CAMBRIDGE, Mass. -- A photonic crystal specially designed to bend light sharply with near-perfect transmission could be the key to further miniaturization of optical computer chips and lasers, according to the scientists at the Massachusetts Institute of Technology who are developing it.
The research team simulated a two-dimensional GaAs photonic crystal that acts as a waveguide, steering light around a slightly rounded corner at 100 percent transmission and around a sharp 90° bend at 98 percent efficiency. Within the same volume, the best yield the traditional means of controlling light, total internal reflection, has achieved is 30 percent transmission efficiency, said John Joannopoulos, Frank Wright Davis professor of physics at MIT.
The ability to make light bend in smaller spaces would allow engineers to place a greater number of bends in a circuit, shrinking processors and the instruments that use them.
MIT's photonic crystal is made up of a series of evenly spaced dielectric rods. The spacing and size of the rods determine the crystal's opacity. To create waveguides, researchers remove rows of rods -- in essence, carving a tunnel into the crystal.

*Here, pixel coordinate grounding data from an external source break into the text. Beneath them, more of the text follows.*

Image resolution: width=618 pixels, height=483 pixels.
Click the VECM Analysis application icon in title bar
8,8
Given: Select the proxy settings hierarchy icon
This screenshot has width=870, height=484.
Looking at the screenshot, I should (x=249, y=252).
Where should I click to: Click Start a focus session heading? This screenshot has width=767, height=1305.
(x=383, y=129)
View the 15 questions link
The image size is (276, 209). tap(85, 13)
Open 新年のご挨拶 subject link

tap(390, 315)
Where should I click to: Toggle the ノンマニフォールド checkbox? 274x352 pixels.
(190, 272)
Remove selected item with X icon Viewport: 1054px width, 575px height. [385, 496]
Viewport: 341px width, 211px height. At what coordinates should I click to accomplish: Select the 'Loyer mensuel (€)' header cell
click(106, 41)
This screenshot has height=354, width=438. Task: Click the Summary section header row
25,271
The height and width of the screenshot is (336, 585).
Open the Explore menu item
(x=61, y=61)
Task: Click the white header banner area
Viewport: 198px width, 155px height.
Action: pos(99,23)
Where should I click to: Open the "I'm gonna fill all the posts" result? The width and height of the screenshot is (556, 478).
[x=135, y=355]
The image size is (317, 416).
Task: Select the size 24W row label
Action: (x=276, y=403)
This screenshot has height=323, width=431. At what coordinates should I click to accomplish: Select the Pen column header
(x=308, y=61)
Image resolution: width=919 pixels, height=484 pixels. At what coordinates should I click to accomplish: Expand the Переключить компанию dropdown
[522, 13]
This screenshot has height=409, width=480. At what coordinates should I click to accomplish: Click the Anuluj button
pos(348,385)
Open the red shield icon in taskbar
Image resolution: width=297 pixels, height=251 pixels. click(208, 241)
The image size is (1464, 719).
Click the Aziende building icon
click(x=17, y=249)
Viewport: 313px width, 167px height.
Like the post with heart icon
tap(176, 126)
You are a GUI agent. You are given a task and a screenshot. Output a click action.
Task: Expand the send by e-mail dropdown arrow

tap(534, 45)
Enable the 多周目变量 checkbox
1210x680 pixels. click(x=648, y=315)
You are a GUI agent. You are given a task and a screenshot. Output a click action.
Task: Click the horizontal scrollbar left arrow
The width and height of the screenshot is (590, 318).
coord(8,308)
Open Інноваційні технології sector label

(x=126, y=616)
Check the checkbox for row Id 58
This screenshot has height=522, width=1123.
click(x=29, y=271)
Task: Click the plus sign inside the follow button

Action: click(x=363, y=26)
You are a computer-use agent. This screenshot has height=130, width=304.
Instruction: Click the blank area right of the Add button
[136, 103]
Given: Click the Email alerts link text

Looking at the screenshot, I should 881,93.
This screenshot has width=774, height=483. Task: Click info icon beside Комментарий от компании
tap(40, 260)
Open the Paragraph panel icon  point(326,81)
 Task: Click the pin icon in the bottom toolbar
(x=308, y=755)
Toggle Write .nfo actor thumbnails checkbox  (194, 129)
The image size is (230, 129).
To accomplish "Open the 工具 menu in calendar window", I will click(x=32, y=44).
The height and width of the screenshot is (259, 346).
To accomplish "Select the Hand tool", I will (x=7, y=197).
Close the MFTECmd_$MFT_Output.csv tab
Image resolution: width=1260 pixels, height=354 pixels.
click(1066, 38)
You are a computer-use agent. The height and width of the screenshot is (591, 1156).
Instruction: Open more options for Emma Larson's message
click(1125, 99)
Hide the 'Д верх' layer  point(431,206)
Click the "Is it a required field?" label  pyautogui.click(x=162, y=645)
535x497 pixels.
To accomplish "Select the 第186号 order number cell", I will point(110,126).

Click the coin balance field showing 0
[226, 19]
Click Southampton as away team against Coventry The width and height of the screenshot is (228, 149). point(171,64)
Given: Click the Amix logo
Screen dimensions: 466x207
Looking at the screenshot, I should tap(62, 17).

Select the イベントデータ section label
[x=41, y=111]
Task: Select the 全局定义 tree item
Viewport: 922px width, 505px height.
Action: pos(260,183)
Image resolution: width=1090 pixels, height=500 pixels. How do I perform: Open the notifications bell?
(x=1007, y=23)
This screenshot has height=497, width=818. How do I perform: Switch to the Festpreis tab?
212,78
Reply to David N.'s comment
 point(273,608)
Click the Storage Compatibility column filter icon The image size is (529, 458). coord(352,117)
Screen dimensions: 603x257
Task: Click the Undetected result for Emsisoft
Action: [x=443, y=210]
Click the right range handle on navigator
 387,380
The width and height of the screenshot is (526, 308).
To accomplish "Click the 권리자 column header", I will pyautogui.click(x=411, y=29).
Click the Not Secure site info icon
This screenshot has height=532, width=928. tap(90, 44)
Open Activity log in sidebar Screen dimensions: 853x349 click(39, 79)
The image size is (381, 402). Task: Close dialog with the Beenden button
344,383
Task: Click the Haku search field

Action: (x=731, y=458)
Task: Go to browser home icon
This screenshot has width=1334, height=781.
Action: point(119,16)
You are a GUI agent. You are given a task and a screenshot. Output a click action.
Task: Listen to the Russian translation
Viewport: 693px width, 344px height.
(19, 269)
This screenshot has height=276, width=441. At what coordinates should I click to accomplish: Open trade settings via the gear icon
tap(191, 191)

"If you have a defect in the crystal, you can create states in the gap where photons can exist at certain frequencies," Joannopoulos said. Thus, when light hits a wall, photons are not lost in scattering.
In total internal reflection, photons are guided through a waveguide of highly dielectric material surrounded by a border material with a lower index of refraction. When making a turn, photons of infrared or visible light hit the wall and escape.

A matter of space
Although it is possible to achieve 100 percent transmission through 90° bends using the traditional technique, the radius of the curvature is much larger -- on the order of millimeters -- limiting its usefulness for microcircuit construction.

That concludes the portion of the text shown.